Fortunately, a gold ETF is different since it represents a safe-haven asset that investors flock to during times of instability. If Burry is right and there is an ETF bubble about to burst, that would be bullish for gold, gold ETFs, and gold mining stocks.

Junior Gold Mining Stocks

For traders looking for leveraged gains, junior mining stocks provide a promising opportunity. Most of these are small-cap penny stocks with huge growth potential.
As the price of gold rises, so too does the profitability of mining it. Companies that calculated a profitable business model at prices of $1,275 per ounce may see huge gains with a price of $1,500 or more.
There are tons of promising small-cap companies in this sector.
Companies like Pure Gold Inc (LRTNF), Westhaven Ventures (WTHVF), and K92 Mining (KNTNF) all have promising fundamentals. Pure Gold and Westhaven have recently hit bonanza grade gold intercepts, meaning they have found very rich deposits of gold ore.

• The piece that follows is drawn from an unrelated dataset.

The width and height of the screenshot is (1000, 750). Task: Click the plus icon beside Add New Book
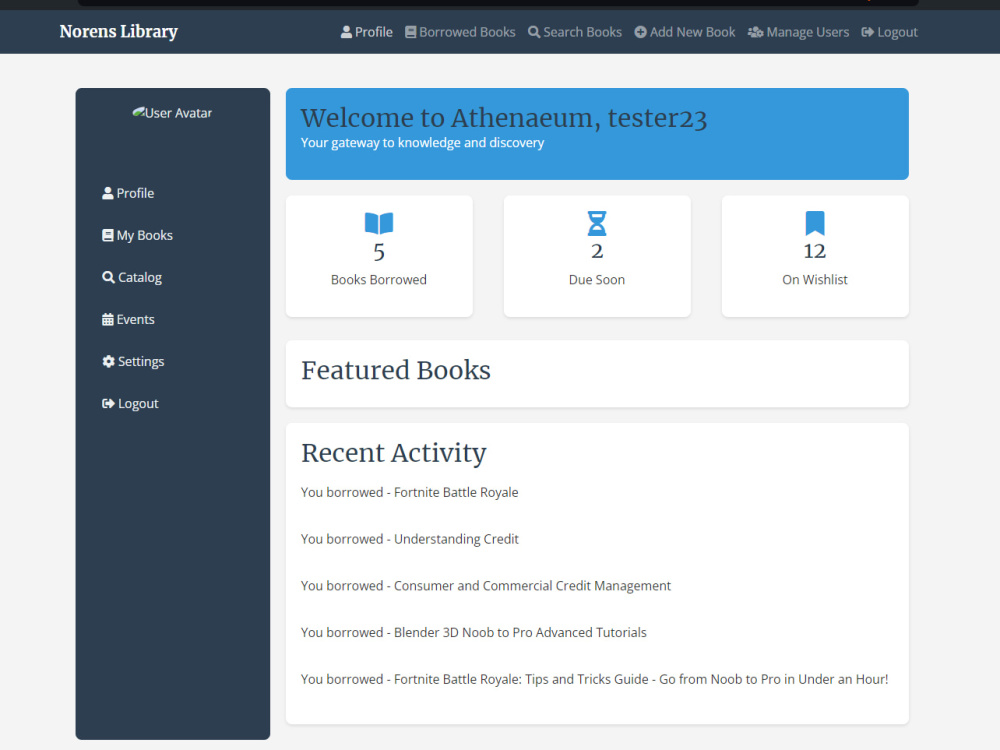pos(640,31)
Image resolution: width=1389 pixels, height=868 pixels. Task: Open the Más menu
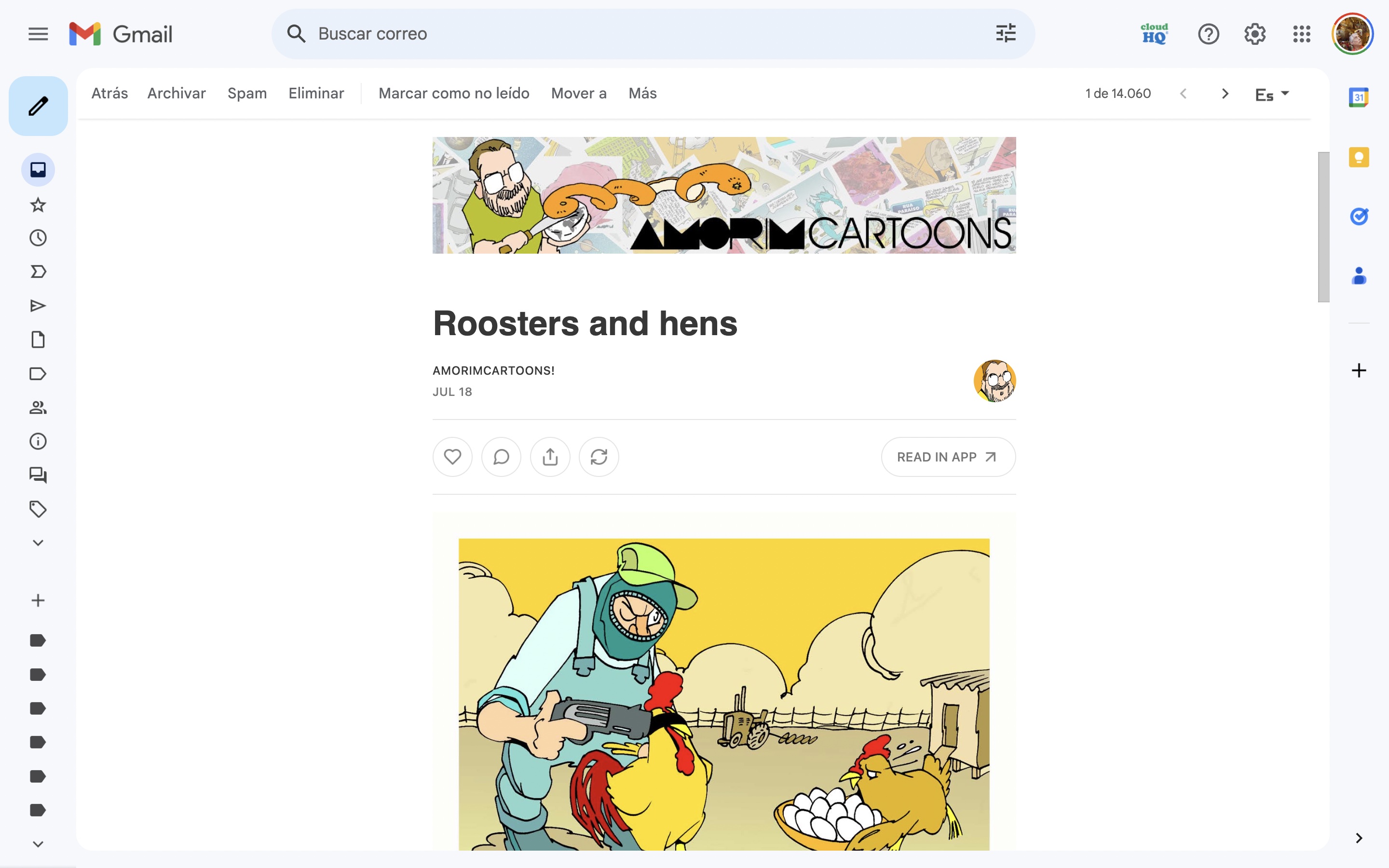click(642, 94)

The Gold Bull Market Has Only Just Begun


The fundamentals driving the huge rally in gold grow stronger by the day. Global instability, negative interest rates, trade wars, and volatility in equities all contribute to the demand for safe-haven assets like gold. And that’s not to mention an even simpler reason for the gold rally – declining values of fiat currency.
Gold has already hit all-time highs against 72 different fiat currencies this year. It’s only lagging against the US dollar, and even there we see 6-year highs.
Global central banks have been printing money and debasing their currencies for a decade. All that easy monetary policy means good things for gold. And now the Fed has begun to reverse course with reducing its balance sheet and raising rates. The precious metals party is just getting started.